DDR5は最新のDDRバージョンであり、DDR4と比較して大幅に高速で、帯域幅と帯域幅効率が向上しています。DDR5には、DIMM上にVR(電圧レギュレーター)が含まれています。DDR5は16G以降のサーバーで使用され、DDR4は15Gおよび旧世代のサーバーで使用されています。

オンダイECCはDDR5の重要な機能です。CPUにデータを送信する前にDRAMチップ自体のシングルビット エラーを修正することにより、保護を提供します。この機能は、個々のメモリー チップ内の信頼性に重点を置き、メモリー密度が増加するにつれて高い信頼性を確保します。

よくある質問

インテル® Optane™ パーシステント・メモリーは、「メモリー」と「ストレージ」のギャップを埋めるユニークな技術です。RAMのように、PCのメモリー階層内に配置されます。インテル® Optane™ パーシステント・メモリーでは、頻繁に使用するデータやプログラムをプロセッサーの近くに格納することにより、これらの情報に対するシステムからのアクセスを高速化できるため、システム全体の応答性を向上させることができます。インテル® Optane™ パーシステント・メモリーはDRAMと連携して機能するように設計されており、DRAMに取って替わるものではありません。これらの2つのメモリー技術は、システム内で相互補完の関係にあります。DIMMスロットがすべて使用されている場合、DIMMスロットの50%にDRAMが搭載され、DIMMスロットの50%にインテル® Optane™ パーシステント・メモリーが搭載されます。

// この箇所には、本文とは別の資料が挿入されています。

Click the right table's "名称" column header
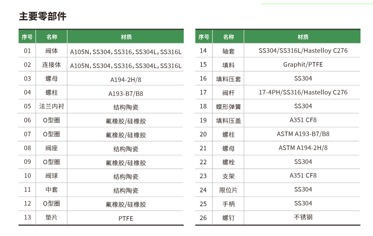pos(229,37)
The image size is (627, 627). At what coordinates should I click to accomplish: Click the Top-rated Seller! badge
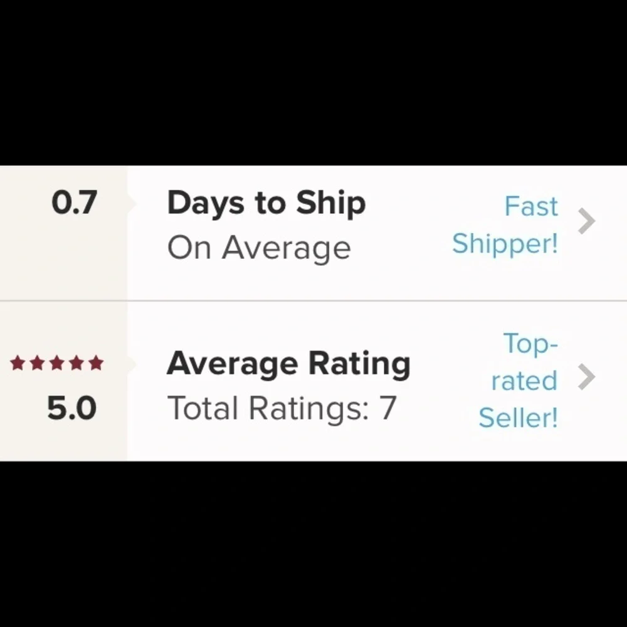pos(519,381)
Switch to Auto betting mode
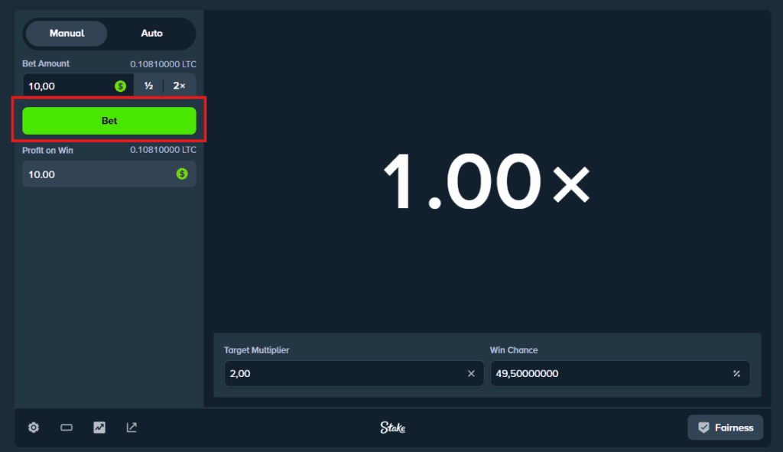The image size is (783, 452). click(151, 33)
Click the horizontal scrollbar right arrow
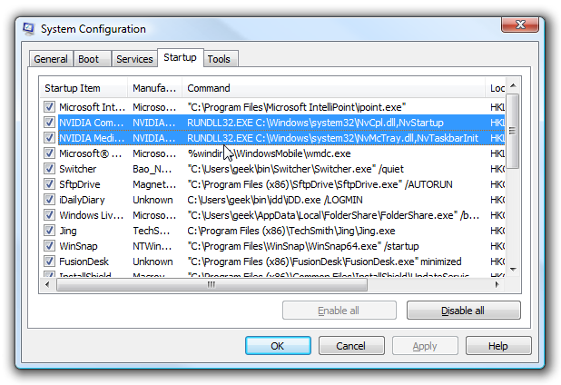The image size is (561, 385). point(498,284)
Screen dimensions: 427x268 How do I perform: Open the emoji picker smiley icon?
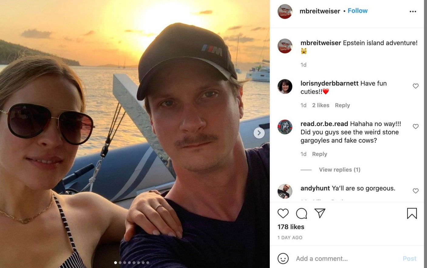(x=283, y=259)
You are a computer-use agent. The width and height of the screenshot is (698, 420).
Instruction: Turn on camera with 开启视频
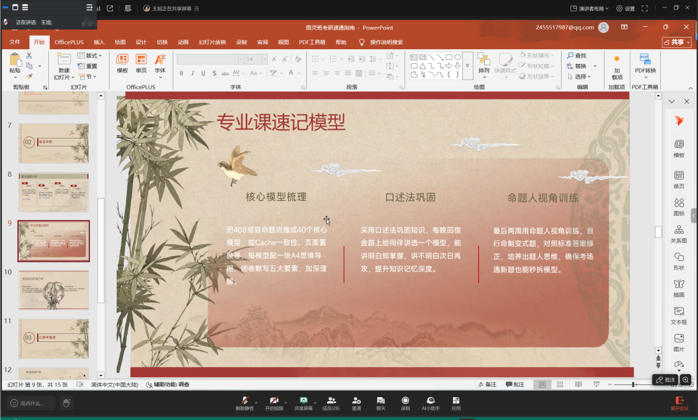point(274,403)
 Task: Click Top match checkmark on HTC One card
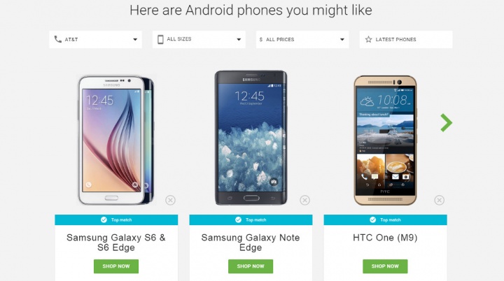(x=372, y=219)
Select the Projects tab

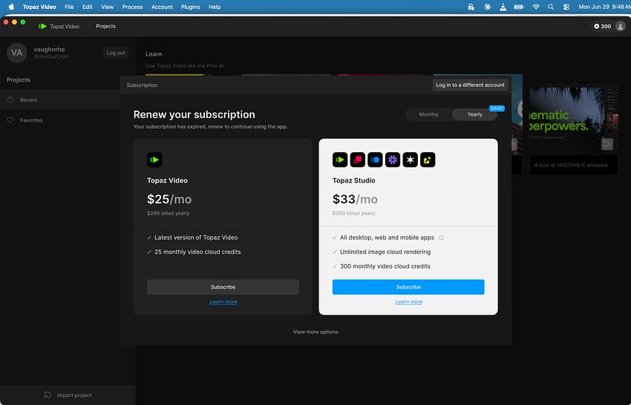pyautogui.click(x=106, y=26)
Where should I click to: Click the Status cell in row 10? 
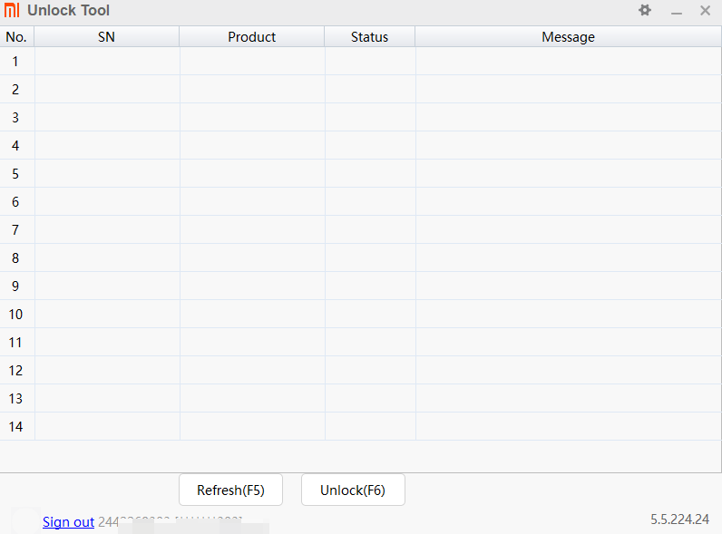(x=369, y=315)
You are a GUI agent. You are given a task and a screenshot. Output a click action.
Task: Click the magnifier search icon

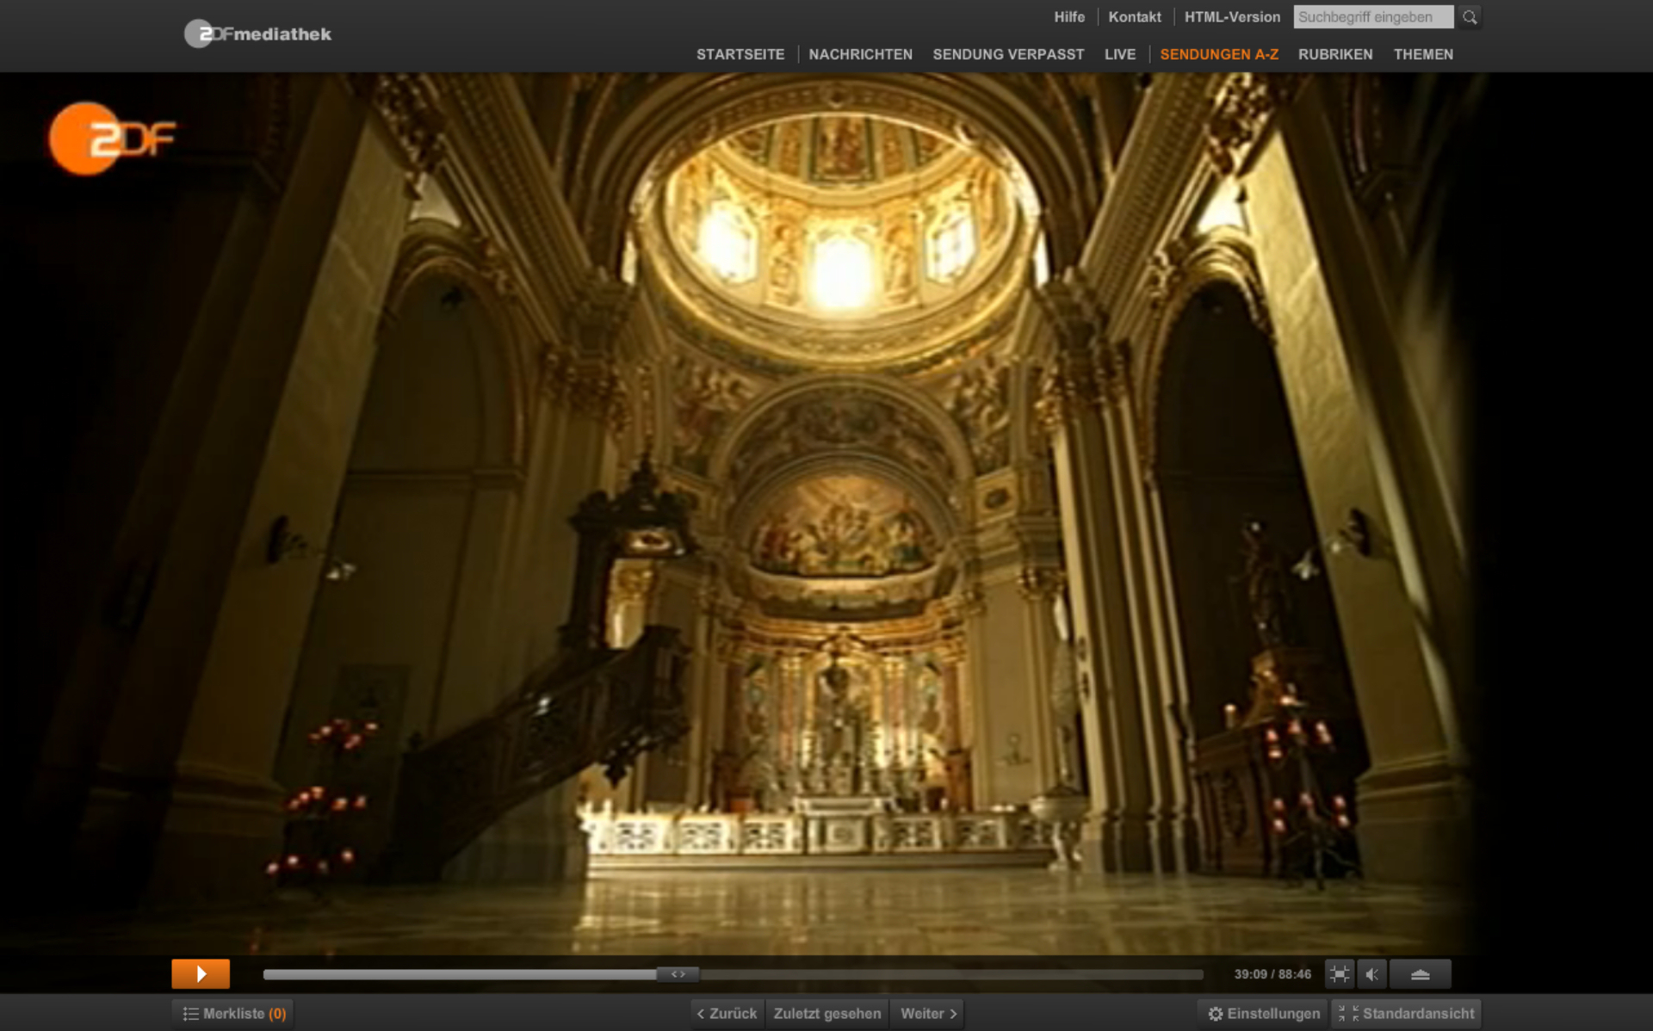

Memoryモードの場合、インテル® Optane™ パーシステント・メモリーはほぼすべてのワークロードで使用できます。Memoryモードでは、DRAMはキャッシュ層として使用され、インテル® Optane™ パーシステント・メモリーはシステム メモリーとして表示されます。あらゆるアプリケーションをサポート対象のオペレーティング システムで使用できます。これにより、サーバーは大容量メモリーを非常に魅力的なコストで搭載することができます。あらゆるアプリケーションを使用できるため、仮想化はMemoryモードにとって最適なユース ケースです。Memoryモードでは、インテル® Optane™ パーシステント・メモリーは永続的ではありません。

Optimizerモードはミラーリングのデフォルトの標準オプションであり、特別な設定はありません。

フル メモリー ミラーリングでは、2つのメモリー領域を作成し、両方の場所で書き込みトランザクションを実行してデータをバックアップできます。データの読み取り時に、プライマリー コピーに修正できないECC障害がある場合は、セカンダリー コピーが使用されます。フル メモリー ミラーリングは容量を半分に削減します。

各書き込みトランザクションが、2つの場所で実行されます。フル メモリー ミラーリングは、メモリー障害やミッションクリティカルな運用に対する耐性が低い環境に最適です。このアプローチにより、書き込みパフォーマンスは低下しますが、データの冗長コピーが確実に維持されます。

FRMモードは、VMware環境でのみサポートされています。これはフル メモリー ミラーリングの一種であり、一部のみがミラーリングされます。通常、カーネルはこのミラーリングされた部分内に配置され、耐障害性の利点とミラーリングの結果を提供します。これは、すべてのシステム メモリーをミラーリングするよりもコストがかからないため、重要なソフトウェアのみに追加の冗長性が必要な場合に、フル メモリー ミラーリングの有益な代替手段となりえます。追加の利点や欠点はありません。